On December 4, 2006, Plaintiff underwent surgery to repair his left knee. (Tr. 210-11). Specifically, the doctor performed "arthroscopy of the left knee with partial lateral meniscectomy and synovectomy." (Tr. 210-11). Treatment notes dated January 3, 2007, indicate that Plaintiff's left knee "is doing reasonably well" with "reasonable motion." (Tr. 229). Treatment notes dated February 15, 2007, indicate that Plaintiff exhibited "good motion" of his left knee. (Tr. 228).

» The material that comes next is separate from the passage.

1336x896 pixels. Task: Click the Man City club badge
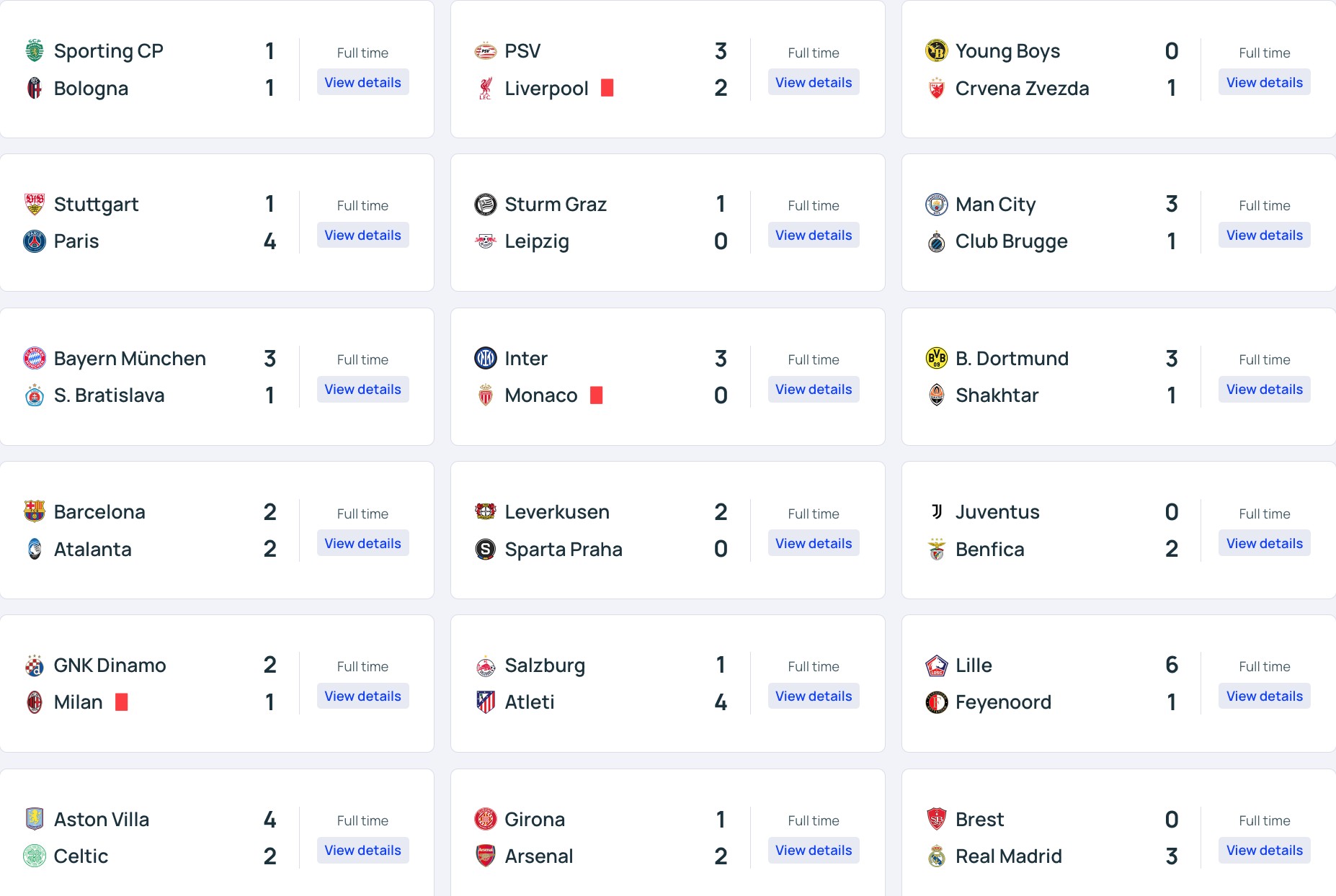(x=936, y=205)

On April 2, 2007, Dr. Shannon Wiggins completed a report concerning Plaintiff's ability to perform physical work-related activities. (Tr. 249-52). The doctor reported that during an eight-hour workday Plaintiff could sit, stand, and walk for 30 minutes each. (Tr. 249). The doctor reported that Plaintiff could "occasionally" lift/carry five pounds, but could "never" lift or carry 10 pounds or greater. (Tr. 250). The doctor reported that Plaintiff could "never" bend, twist, squat, kneel, crawl, stoop, climb stairs or ladders, or reach above shoulder level. (Tr. 251).

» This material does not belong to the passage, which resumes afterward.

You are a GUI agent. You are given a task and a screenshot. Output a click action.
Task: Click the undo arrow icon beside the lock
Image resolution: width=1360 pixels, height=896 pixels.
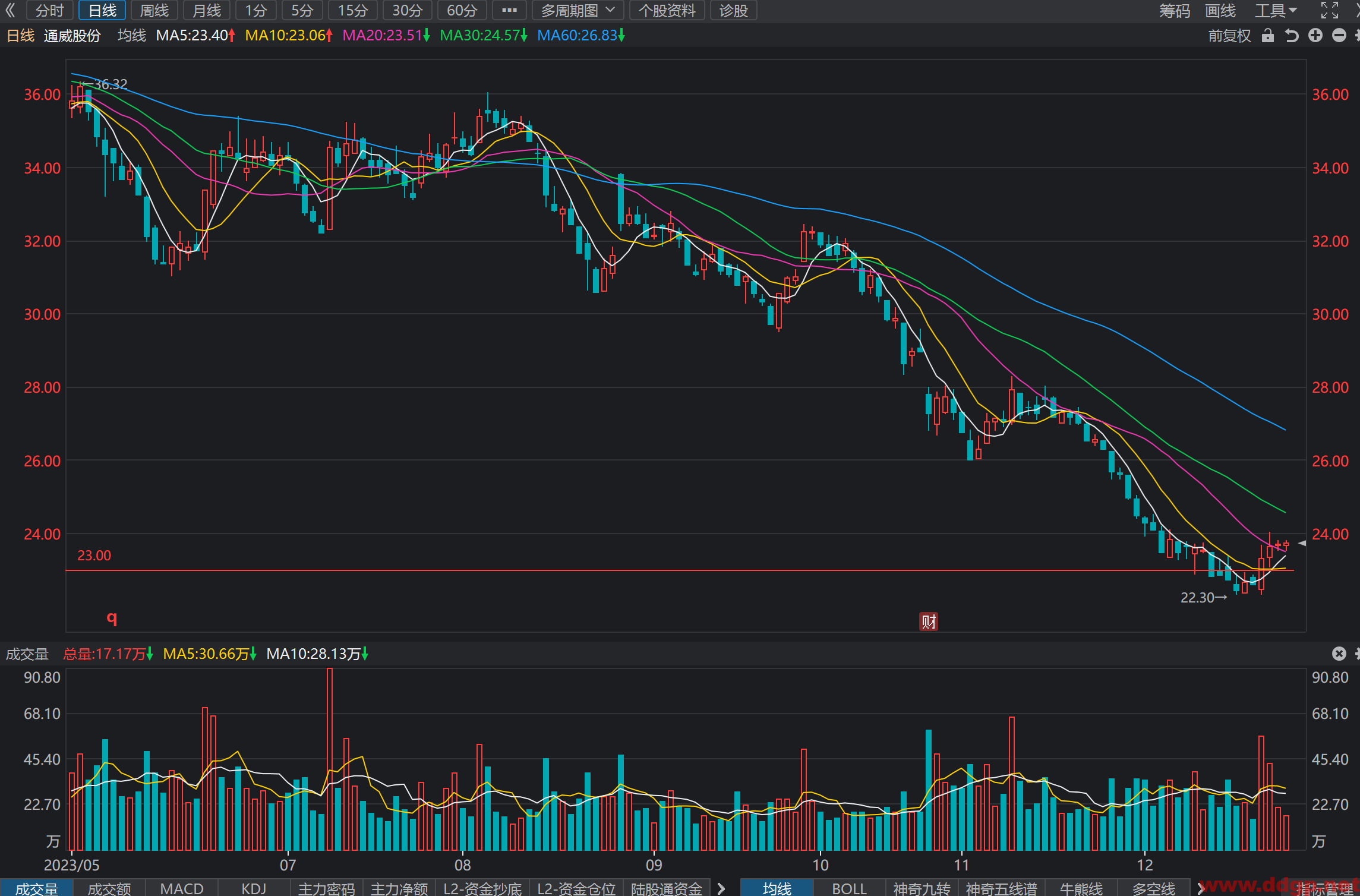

On July 18, 2007, Plaintiff participated in an MRI examination of his lumbar spine, the results of which revealed "evidence of disc degenerative disease beginning at the L3-L4 level extending across L5-S1 [with] a right lateral extrusion at the L4-L5 level in direct contact with the exiting L4 nerve root." (Tr. 244-46). An MRI of Plaintiff's cervical and thoracic spine, performed the same day, revealed the following:

1) In the cervical region, disc disease at C3-C4 and C4-C5 significantly encroaches upon the spinal canal. There is encroachment upon the cord at C3-C4. Cord compression is not evident at these levels.
2) At the thoracic level T4-T5, T5-T6, and T6-T7, ossification of the interspinous ligaments is noted, heavily ossified at T4-T5, there is direct compression of the spinal cord. Similar change is noted at T5-T6 resulting in direct impingement
upon the cord.
3) Mild disc degenerative disease is noted at T9-T10, T10-T11, and T11-T12.
(Tr. 238-42).

ANALYSIS OF THE ALJ'S DECISION

The social security regulations articulate a five-step sequential process for evaluating disability. See 20 C.F.R. §§ 404.1520(a-f), 416.920(a-f). If the Commissioner can make a dispositive finding at any point in the review, no further finding is required. See 20 C.F.R. §§ 404.1520(a), 416.920(a). The regulations also provide that if a claimant suffers from a nonexertional impairment as well as an exertional impairment, both are considered in determining his residual functional capacity. See 20 C.F.R. §§ 404.1545, 416.945.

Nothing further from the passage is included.